◆ YOUR GOAL:
Scan the listing and copy each line where the word "clock" is present.

◆ TASK INPUT:
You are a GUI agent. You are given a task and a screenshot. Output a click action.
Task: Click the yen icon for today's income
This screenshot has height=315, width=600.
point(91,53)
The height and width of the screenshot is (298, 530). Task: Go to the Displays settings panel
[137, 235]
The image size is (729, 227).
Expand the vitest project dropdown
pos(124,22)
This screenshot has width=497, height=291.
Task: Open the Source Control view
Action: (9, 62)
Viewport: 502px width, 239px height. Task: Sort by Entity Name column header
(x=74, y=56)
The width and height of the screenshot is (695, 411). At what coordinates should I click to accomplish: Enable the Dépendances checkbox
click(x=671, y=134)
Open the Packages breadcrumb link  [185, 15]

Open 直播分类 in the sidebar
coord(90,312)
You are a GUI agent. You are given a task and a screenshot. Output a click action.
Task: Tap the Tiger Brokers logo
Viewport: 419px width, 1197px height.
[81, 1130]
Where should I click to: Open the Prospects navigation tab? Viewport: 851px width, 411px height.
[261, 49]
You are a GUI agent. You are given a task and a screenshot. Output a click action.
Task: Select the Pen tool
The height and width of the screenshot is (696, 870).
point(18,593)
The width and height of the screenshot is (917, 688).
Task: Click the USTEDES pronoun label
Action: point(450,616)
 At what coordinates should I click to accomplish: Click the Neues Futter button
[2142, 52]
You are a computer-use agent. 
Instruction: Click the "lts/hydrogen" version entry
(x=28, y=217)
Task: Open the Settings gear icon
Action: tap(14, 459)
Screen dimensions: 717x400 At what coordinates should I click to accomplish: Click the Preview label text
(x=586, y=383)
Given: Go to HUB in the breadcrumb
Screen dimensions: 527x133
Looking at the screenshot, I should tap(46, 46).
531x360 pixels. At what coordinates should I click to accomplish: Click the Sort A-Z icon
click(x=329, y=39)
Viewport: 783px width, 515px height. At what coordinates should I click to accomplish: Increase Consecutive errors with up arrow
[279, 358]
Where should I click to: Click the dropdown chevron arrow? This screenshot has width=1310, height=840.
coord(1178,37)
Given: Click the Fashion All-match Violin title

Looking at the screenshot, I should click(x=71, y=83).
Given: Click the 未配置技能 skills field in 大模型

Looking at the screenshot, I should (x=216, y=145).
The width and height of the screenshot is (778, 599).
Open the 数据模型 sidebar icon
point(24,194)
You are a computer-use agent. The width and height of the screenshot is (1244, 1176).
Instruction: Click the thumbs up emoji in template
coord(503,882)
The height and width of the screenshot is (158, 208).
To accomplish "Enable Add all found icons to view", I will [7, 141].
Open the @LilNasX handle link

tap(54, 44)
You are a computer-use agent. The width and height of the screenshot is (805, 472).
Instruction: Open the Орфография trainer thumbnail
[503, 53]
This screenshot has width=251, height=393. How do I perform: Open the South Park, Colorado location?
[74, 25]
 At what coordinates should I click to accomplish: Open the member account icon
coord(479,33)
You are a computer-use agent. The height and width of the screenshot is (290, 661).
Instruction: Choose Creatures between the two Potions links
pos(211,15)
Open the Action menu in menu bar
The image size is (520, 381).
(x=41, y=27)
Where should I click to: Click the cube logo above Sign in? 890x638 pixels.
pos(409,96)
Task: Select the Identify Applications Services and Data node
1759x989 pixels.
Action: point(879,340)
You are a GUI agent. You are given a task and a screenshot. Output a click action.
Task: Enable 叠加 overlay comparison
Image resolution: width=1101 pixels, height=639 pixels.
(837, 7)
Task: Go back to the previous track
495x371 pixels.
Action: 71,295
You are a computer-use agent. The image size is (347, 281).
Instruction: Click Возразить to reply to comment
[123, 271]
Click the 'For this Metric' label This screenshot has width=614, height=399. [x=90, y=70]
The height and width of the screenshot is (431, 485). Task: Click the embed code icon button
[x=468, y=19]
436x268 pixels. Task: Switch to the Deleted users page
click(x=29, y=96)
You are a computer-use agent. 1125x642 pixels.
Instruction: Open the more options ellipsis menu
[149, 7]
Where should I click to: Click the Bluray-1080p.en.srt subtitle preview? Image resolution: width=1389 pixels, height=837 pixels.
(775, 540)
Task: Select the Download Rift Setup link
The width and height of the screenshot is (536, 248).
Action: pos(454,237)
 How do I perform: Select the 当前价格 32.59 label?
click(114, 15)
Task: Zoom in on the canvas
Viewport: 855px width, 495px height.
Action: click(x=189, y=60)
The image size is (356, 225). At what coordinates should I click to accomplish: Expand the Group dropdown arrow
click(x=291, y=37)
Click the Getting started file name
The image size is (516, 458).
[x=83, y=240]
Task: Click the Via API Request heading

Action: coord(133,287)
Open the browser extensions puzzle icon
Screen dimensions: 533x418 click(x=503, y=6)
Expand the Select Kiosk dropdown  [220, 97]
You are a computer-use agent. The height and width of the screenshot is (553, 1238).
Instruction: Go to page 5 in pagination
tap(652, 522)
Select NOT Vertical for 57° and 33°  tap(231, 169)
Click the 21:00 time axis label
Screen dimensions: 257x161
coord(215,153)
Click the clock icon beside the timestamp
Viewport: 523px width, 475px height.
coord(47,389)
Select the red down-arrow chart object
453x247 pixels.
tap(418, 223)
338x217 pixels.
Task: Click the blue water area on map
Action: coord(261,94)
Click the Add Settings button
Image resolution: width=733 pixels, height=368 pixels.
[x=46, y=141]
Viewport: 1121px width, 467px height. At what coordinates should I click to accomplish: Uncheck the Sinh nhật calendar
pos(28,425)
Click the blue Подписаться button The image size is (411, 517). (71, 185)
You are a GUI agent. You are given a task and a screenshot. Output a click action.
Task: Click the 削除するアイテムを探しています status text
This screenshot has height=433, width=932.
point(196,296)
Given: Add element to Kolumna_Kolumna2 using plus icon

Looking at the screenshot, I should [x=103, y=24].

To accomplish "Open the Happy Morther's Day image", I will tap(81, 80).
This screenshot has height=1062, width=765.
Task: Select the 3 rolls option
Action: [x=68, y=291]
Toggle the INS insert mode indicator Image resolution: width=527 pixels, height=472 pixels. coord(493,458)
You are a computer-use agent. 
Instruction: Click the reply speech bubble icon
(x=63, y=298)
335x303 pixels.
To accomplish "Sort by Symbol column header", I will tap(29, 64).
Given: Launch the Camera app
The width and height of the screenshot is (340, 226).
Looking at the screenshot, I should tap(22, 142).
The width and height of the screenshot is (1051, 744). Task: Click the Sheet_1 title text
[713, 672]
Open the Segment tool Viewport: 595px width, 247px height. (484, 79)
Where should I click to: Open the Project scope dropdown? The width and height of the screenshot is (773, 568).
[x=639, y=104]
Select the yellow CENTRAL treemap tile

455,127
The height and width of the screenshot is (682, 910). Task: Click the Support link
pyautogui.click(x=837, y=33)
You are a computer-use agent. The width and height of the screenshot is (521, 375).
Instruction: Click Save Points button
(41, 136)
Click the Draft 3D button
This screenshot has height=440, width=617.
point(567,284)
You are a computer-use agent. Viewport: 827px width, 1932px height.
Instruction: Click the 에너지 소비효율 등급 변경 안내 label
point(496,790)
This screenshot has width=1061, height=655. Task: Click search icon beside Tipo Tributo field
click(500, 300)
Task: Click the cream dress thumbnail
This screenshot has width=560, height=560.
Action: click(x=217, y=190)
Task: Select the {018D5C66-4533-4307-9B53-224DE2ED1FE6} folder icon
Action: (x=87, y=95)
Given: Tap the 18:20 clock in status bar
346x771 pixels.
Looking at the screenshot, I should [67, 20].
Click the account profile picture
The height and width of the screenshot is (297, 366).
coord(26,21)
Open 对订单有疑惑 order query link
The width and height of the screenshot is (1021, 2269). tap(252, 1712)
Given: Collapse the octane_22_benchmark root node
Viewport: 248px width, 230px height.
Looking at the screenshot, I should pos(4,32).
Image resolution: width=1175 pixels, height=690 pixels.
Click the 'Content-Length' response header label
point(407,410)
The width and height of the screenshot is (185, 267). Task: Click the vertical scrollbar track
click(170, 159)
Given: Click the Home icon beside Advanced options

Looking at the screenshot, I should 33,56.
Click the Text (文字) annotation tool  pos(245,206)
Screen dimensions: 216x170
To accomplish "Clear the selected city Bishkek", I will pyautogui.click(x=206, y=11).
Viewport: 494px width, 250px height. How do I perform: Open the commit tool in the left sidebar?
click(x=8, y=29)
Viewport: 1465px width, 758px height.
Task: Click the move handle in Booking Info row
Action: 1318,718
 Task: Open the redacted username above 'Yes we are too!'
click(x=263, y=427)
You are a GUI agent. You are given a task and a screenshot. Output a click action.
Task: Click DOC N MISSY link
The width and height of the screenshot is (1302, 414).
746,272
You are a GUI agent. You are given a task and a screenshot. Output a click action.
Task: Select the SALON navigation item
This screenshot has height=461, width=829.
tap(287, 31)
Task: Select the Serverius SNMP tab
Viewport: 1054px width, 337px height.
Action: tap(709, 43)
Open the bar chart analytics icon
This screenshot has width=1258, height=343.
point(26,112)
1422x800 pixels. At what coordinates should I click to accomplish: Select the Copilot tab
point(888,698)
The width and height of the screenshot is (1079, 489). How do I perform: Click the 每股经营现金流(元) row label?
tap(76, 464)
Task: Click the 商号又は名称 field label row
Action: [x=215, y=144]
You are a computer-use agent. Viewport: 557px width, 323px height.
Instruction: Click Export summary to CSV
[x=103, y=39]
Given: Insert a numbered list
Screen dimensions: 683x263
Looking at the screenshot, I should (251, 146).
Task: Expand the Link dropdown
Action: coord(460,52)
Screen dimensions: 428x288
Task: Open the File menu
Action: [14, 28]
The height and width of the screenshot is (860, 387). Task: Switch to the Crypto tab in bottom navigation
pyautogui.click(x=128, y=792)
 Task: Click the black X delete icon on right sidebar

◆ REPLY TO THE EXERCISE:
Click the clock icon beside the timestamp
Given: Tap the 18:20 clock in status bar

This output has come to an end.